Bièn. Riflettevo in questi giorni su quanto abbia accontonato l'argomento "panico" da dopo l'intervento. Il problema è rimasto sospeso in un limbo che continuo a non voler esplorare, ma pur se chiudo gli occhi e tappo le orecchie, il cervello scalpita e pretende un minimo di attività. Così mi sono resa conto che ormai sono entrata nel circolo vizioso della rinuncia a prescindere. Quando penso ad un luogo, quando immagino un luogo, quando mi si propone un luogo, scatta la risposta automatica "tanto non ci andrò mai" e lo stesso si può dire se mi lascio andare alla fantasia di un lavoro o di una qualsiasi attività extra casalinga: il percorso mentale è quello di un cammello davanti alla cruna di un ago.

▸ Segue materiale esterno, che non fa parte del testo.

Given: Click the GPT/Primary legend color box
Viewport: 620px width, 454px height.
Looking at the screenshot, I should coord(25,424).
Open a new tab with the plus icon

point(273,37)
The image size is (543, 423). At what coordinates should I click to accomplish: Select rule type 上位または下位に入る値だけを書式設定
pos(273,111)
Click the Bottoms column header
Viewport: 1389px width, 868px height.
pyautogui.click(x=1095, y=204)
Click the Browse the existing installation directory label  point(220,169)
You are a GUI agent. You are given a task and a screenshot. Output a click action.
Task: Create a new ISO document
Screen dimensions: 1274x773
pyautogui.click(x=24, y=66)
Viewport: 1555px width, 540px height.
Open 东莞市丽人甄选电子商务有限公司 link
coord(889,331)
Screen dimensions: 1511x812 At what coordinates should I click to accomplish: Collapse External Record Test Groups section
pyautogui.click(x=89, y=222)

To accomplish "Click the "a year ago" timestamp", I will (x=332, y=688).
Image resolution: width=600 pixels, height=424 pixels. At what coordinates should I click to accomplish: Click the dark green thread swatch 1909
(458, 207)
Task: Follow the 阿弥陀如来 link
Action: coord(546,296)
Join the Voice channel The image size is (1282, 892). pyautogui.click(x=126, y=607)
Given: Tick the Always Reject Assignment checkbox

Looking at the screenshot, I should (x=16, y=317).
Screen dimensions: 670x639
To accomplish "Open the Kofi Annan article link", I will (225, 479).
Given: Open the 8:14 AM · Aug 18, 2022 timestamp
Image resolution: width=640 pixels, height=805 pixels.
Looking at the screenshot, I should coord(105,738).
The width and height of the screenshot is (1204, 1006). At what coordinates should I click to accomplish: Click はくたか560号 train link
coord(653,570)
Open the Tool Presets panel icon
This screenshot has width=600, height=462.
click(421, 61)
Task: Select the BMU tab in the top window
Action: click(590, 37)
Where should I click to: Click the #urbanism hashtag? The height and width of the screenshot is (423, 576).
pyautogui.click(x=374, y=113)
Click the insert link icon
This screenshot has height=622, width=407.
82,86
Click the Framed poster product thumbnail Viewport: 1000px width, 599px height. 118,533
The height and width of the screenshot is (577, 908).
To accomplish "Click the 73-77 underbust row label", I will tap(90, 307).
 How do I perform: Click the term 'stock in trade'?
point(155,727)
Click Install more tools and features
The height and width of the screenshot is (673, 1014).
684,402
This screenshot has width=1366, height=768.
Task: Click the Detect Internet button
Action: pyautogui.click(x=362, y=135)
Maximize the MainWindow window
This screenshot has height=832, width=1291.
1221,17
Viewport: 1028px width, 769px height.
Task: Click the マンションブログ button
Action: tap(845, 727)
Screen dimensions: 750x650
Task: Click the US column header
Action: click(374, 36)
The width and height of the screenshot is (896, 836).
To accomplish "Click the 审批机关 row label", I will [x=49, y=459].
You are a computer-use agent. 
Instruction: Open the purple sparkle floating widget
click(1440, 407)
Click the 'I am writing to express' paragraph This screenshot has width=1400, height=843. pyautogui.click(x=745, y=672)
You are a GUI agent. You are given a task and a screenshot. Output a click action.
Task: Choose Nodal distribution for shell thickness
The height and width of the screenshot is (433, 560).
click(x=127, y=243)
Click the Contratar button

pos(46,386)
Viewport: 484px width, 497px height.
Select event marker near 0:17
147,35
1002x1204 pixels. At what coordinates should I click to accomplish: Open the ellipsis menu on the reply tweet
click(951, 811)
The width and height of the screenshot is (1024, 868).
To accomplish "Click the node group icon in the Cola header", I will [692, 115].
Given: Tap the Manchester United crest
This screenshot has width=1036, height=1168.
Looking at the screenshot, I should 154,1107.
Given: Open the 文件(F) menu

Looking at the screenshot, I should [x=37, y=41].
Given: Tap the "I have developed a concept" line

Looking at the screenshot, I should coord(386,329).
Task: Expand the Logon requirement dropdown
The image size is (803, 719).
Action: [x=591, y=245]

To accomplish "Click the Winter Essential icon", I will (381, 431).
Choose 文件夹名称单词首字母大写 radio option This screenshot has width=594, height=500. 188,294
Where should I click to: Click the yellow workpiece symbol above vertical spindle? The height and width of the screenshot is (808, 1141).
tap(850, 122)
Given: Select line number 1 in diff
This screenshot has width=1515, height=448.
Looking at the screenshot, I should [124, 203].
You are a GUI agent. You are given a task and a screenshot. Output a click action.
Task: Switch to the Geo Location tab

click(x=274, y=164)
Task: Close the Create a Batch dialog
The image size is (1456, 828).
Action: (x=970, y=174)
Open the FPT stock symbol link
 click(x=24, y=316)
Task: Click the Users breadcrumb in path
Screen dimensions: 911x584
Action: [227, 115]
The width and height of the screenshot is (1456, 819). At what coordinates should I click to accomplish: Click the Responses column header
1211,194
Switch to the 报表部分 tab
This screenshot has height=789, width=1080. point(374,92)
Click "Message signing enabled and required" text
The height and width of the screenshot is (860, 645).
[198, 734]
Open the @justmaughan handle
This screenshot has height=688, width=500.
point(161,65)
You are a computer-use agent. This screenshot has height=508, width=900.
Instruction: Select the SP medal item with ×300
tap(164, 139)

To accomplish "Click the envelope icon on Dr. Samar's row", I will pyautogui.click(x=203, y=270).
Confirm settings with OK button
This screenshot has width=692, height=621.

Un enorme "ma sarete mica matti?" Ecco, mi sto ripiegando nella rassegnazione e il mio corpo rifiuta il sacrificio del tentativo. Come se fossi giunta al termine di un viaggio, dopo l'ospedale non ho più fatto programmi, immaginando la mia vita futura come un lento declino e nulla più. Anche qui non mi sento più a mio agio. Ho iniziato a scrivere i miei pensieri per non impazzire e mi sono abituata a questo comodo tavolino con vista sui vostri mondi, ma mi rendo conto di non avere più nulla da dire, o meglio, di non saper più lasciare libere le falangi sui tasti, forse perchè natura vorrebbe che fossero le mie labbra a lasciar sfuggire le angosce. Ho bisogno di realtà, di materia, di intimità. Per carattere non so dire basta e chiudere le porte, quindi esco lasciando uno spiraglio e un po' di buona, sana, romanticissima musica. Che sia di augurio a tutti voi. P.S. Resta inteso, per le personcine simpatiche che sanno di starmi a cuore, che sospendo il blog, non il mio affetto per loro ...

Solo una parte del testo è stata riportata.